International Women’s day is celebrated each year on the 8th of March with the aim of ensuring a bright, equal, safe and rewarding future for women. It is seen as one of the important days of the year in regards to celebrating the achievements of all women, raising awareness about equality, lobbying for an acceleration of parity between genders and fundraising for women-focused charities.
Clara Zetkin, a Marxist working in the German Social Democratic party, coined in 1910 the idea of “International Women’s day” at the second International Conference of Working Women. The conference had over 100 participants, representing 17 countries and a variety of actors and gave it unanimous support to Zetkin’s idea. Other revolutionary ideas were also discussed at the conference too, including an 8-hour working day, maternity leave and maternity pay.
Zetkin placed huge weight on her desires. It worked.
In 1911, International Women’s day was honoured for the first time on the 19th of March in Austria, Denmark, Germany and Switzerland. The day saw over one million women and men attending IWD rallies pushing for the right to vote, work and hold public office.
However, the First World War broke out and domestic political activities ceased, by force, to exist. To oppose the war, Zetkin organised the third Socialist Women’s conference in April 1915 which once again drew delegates from across the world, including Vladimir Lenin.

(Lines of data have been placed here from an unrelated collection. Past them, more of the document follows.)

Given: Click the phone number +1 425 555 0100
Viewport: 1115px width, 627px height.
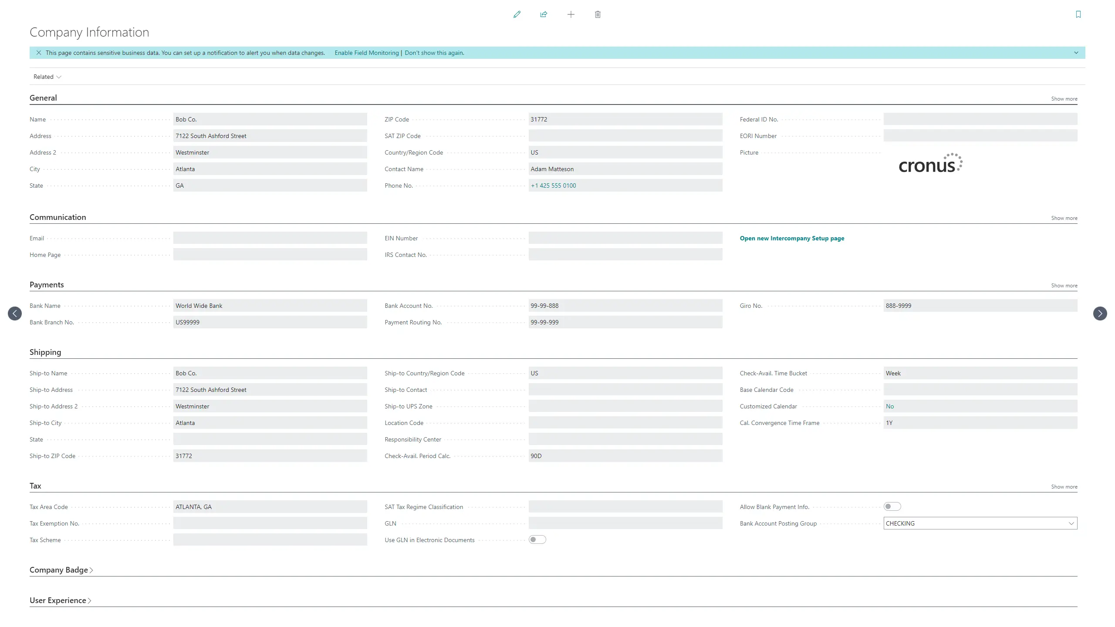Looking at the screenshot, I should (553, 185).
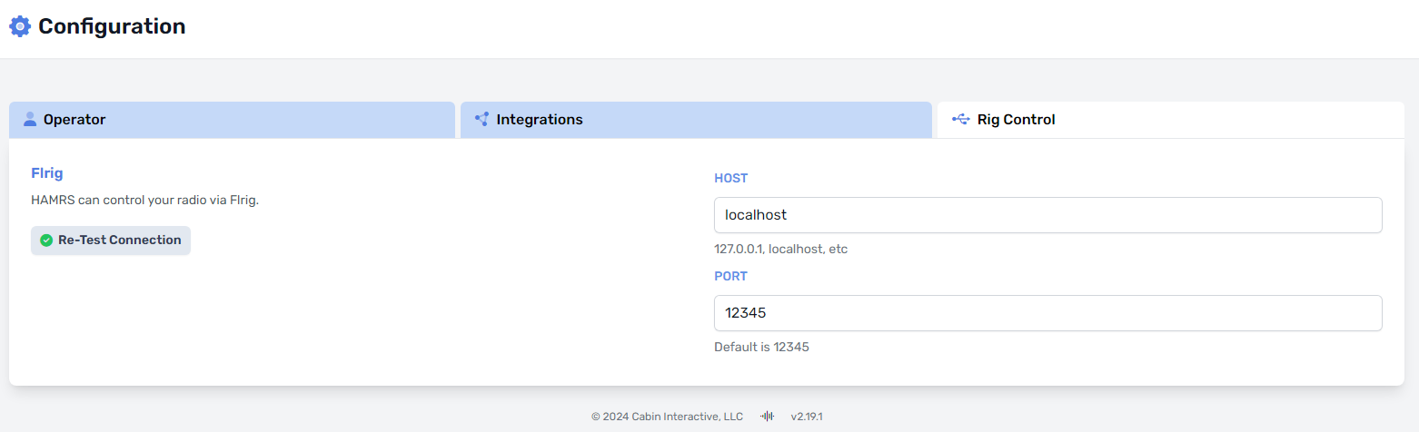Select the Rig Control tab
The width and height of the screenshot is (1419, 432).
click(x=1170, y=120)
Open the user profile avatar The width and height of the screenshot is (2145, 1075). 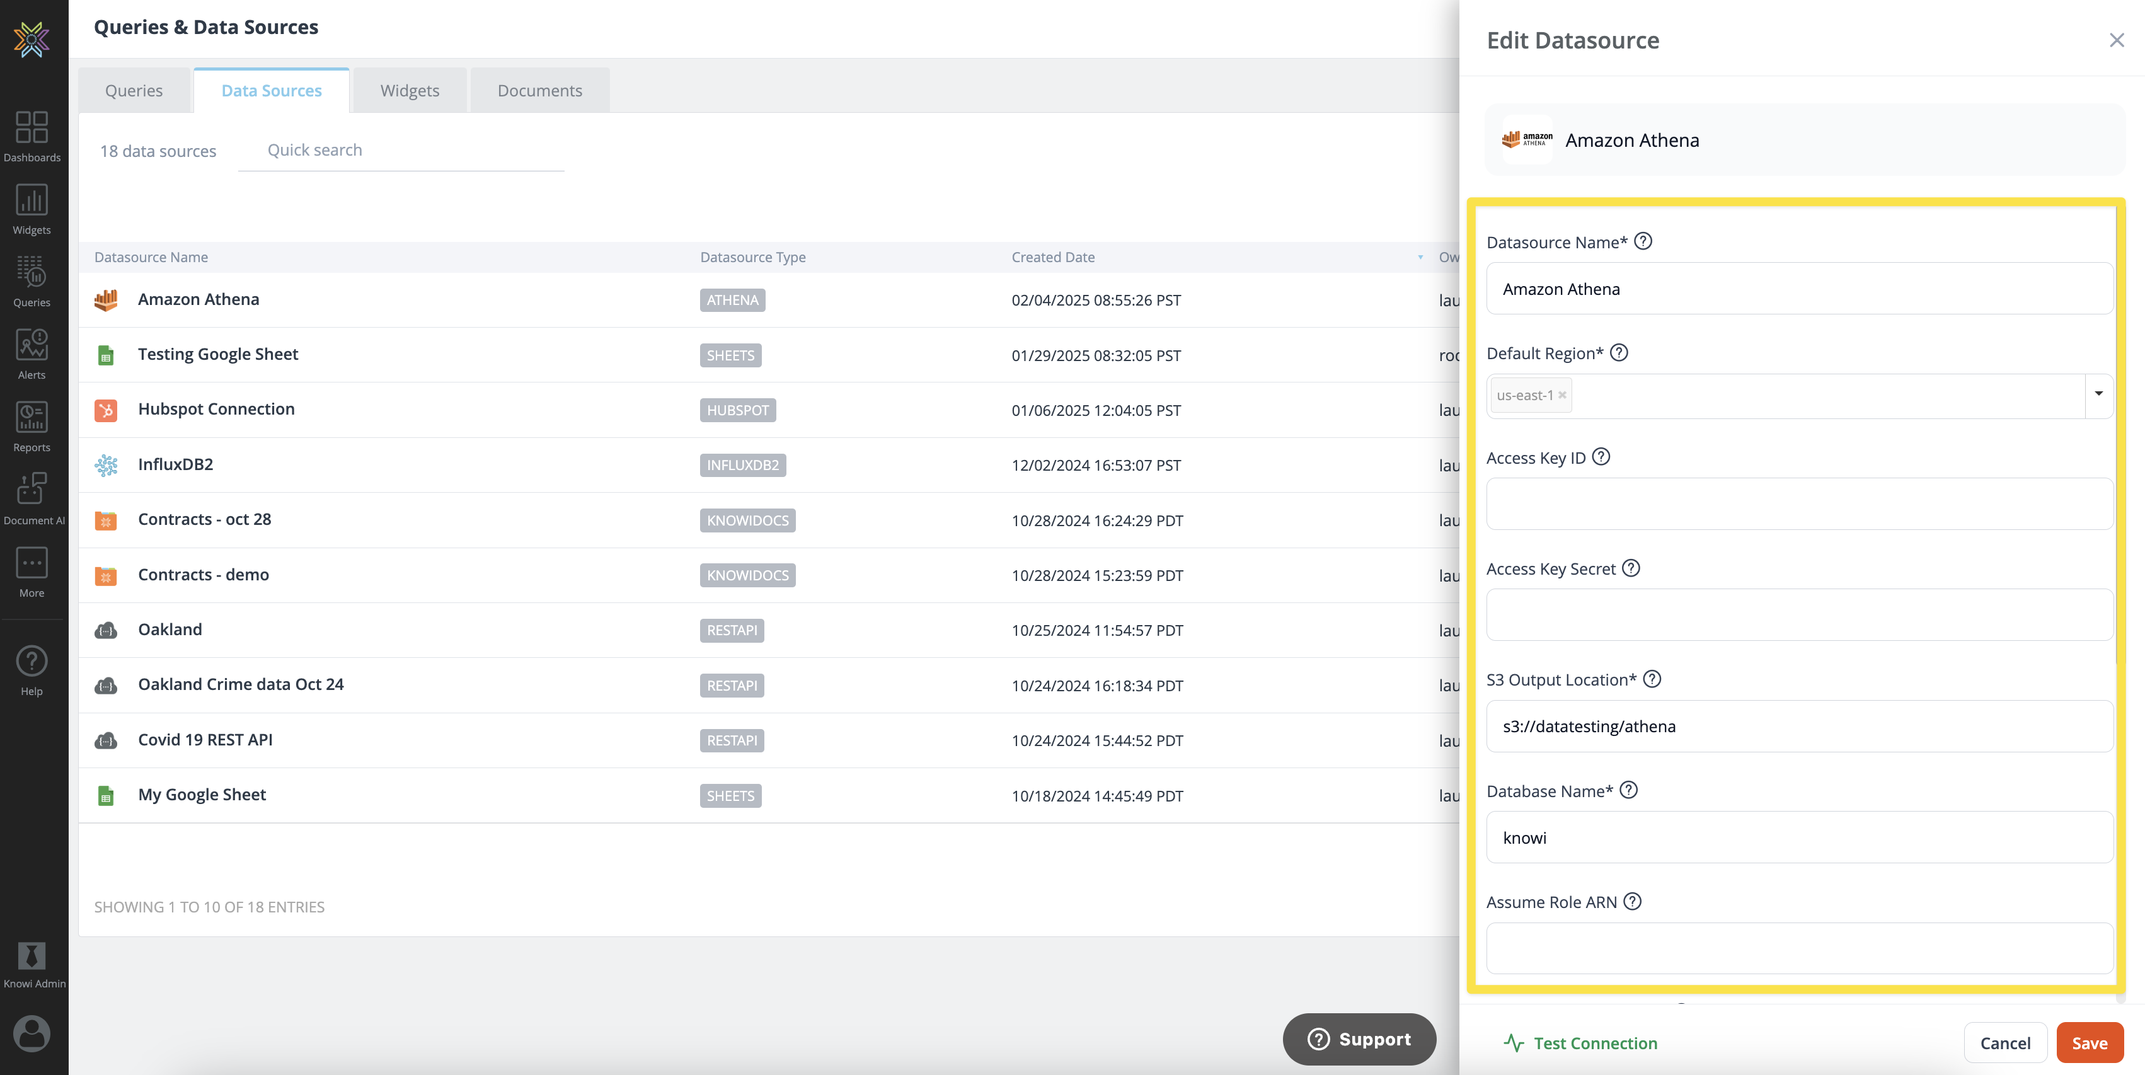click(32, 1033)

By 1917, the dynamic of war had changed the demographic of the domestic workforce forever. Women were now the majority. In Russia, despite the mass arrests on International Women’s day two years earlier, women once again went to the streets on International Women’s day to protest pay and conditions asking all industries and men to join the protest. Tsar Nicholas ordered military action against the protest – to no avail. The February revolution which would eventually lead to the fall of Tsarist Russia had begun.
Trotsky wrote: “But we did not imagine that this “Women’s Day” would inaugurate the revolution.”
It was declared by Zetkin and Lenin at the “Second International Conference of Communist Women” that March 8th would be a communist holiday in 1922, also celebrated the same year by the communist government in China.
Due to its links to communism and the increasing number of countries granting women the right to vote, International Women’s day lost its “global” energy. It wouldn’t be for another 64 years later that the United Nations would celebrate the day again.
According to the International Women’s day website by the new millennium interest in the campaign had significantly dipped and feminism was an unpopular topic. Urgent reinvigoration was needed. So, in 2001, ‘internationalwomensday.com’ was launched with the specific purpose of putting the date back on the calendar. The inclusion of campaign themes for each year and collaboration with stakeholders were fundamental in its new launch. The extraordinary push for fundraising brought a new sense of direction for the day.